Tem um pedacinho meu e do Alan em nossa cama e esse pedacinho de nós com intensidade de céu extraí o amor da alma que vem brotar no coração. Difícil, como humano, entender esse milagre da vida. Ah se pudéssemos ter a compreensão de imediato que o barrigão nos traria algo tão avassalador, que a intimidade vai sendo plantada igual a uma sementinha. Que tudo é uma preparação de corpo, de alma para os próximos dias, meses e anos.

Gerar um bebê nos traz vida nova. É a vinda de uma vida para uma nova vida. E como é importante ter vivido bem até esse novo ciclo chegar, podendo aceitar o novo e as transformações que ele traz. “cada fim venta um começo”. Vejo aqui a importância de fechar os ciclos, a fim de aceitar o que está por vir sem querer estar no passado ou pular o presente para alcançar o futuro. Quando temos consciência de cada etapa em nossa vida torna-se prazeroso degusta-la até o último pedacinho, seus doces e amargos.
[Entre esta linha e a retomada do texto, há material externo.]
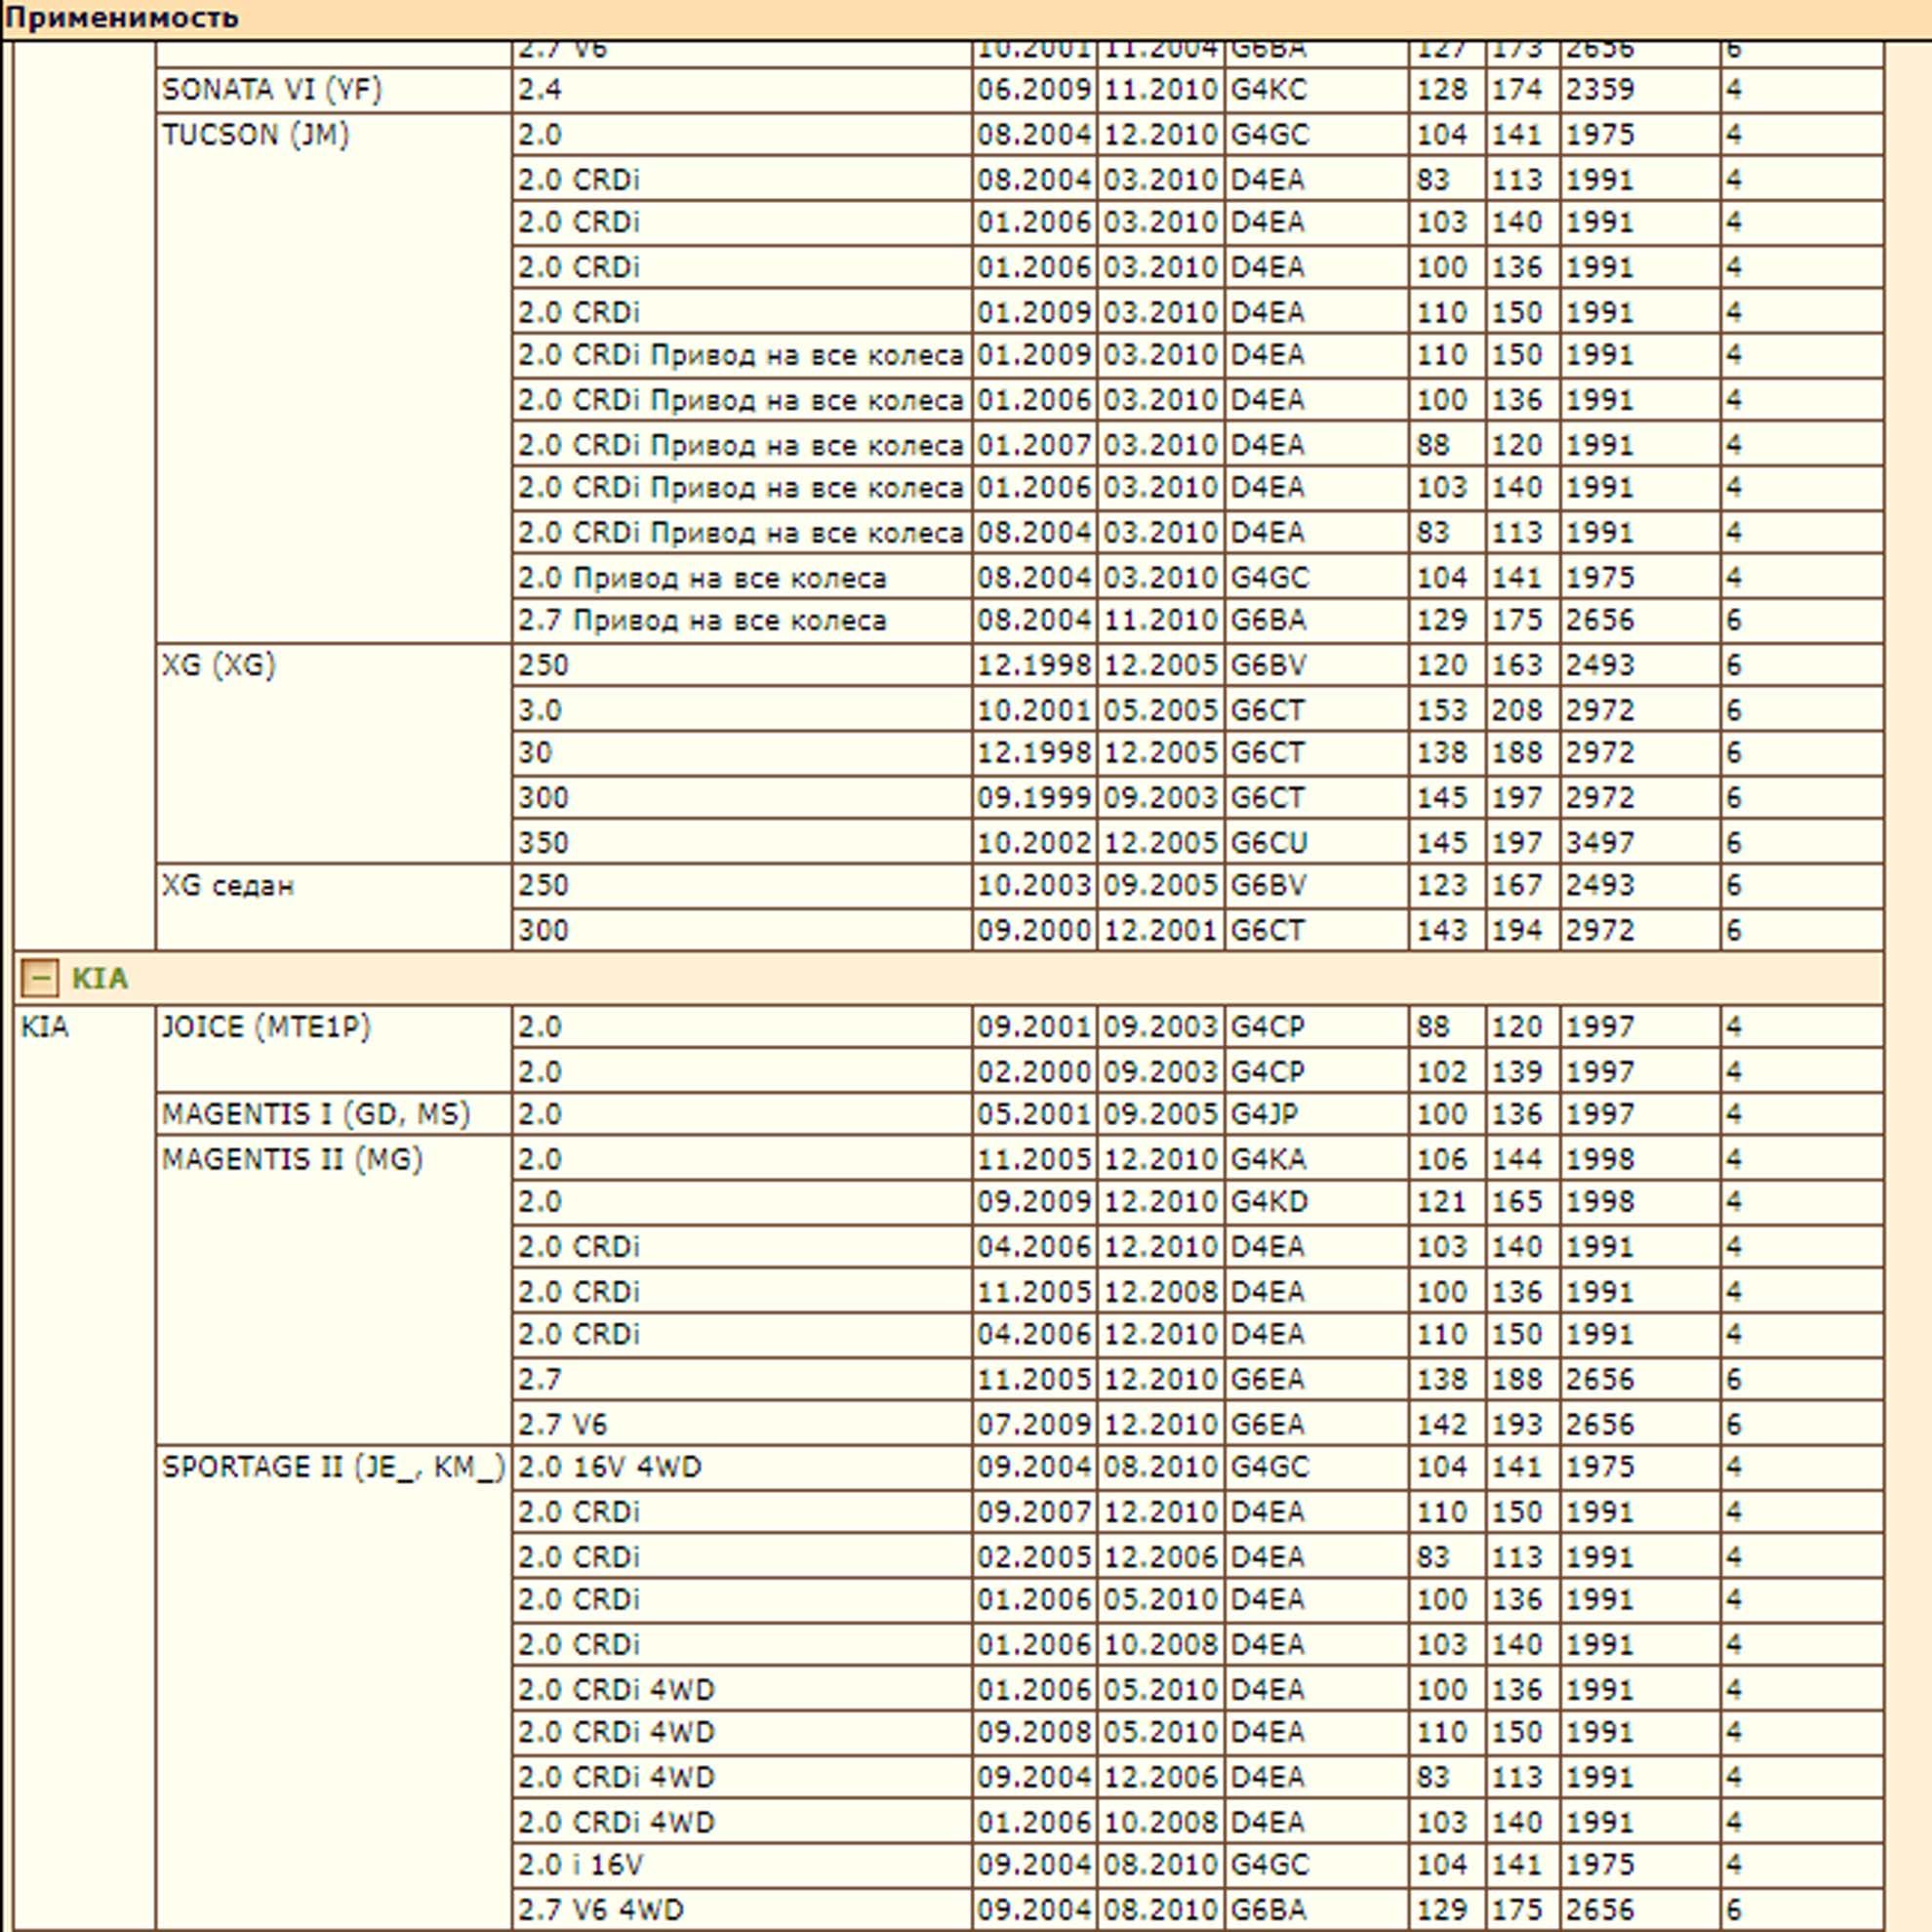This screenshot has width=1932, height=1932.
Task: Click the MAGENTIS I (GD, MS) cell
Action: (333, 1114)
Parabenizo a minha mãezinha que abriu espaço em um de seus ciclos para me conceber, criar, oportunizar viver e chegando a idade adulta hoje, ter a oportunidade de igual fazer.

Parabenizo a minha irmã que me deu dois filhos homens.

Parabenizo a todas as mamães do mundo (biológicas ou não) que dentro do seu universo encontram a melhor forma de criar seus filhos. Não existe receita para criação, existe vontade e bom coração. Deus é a luz e o caminho!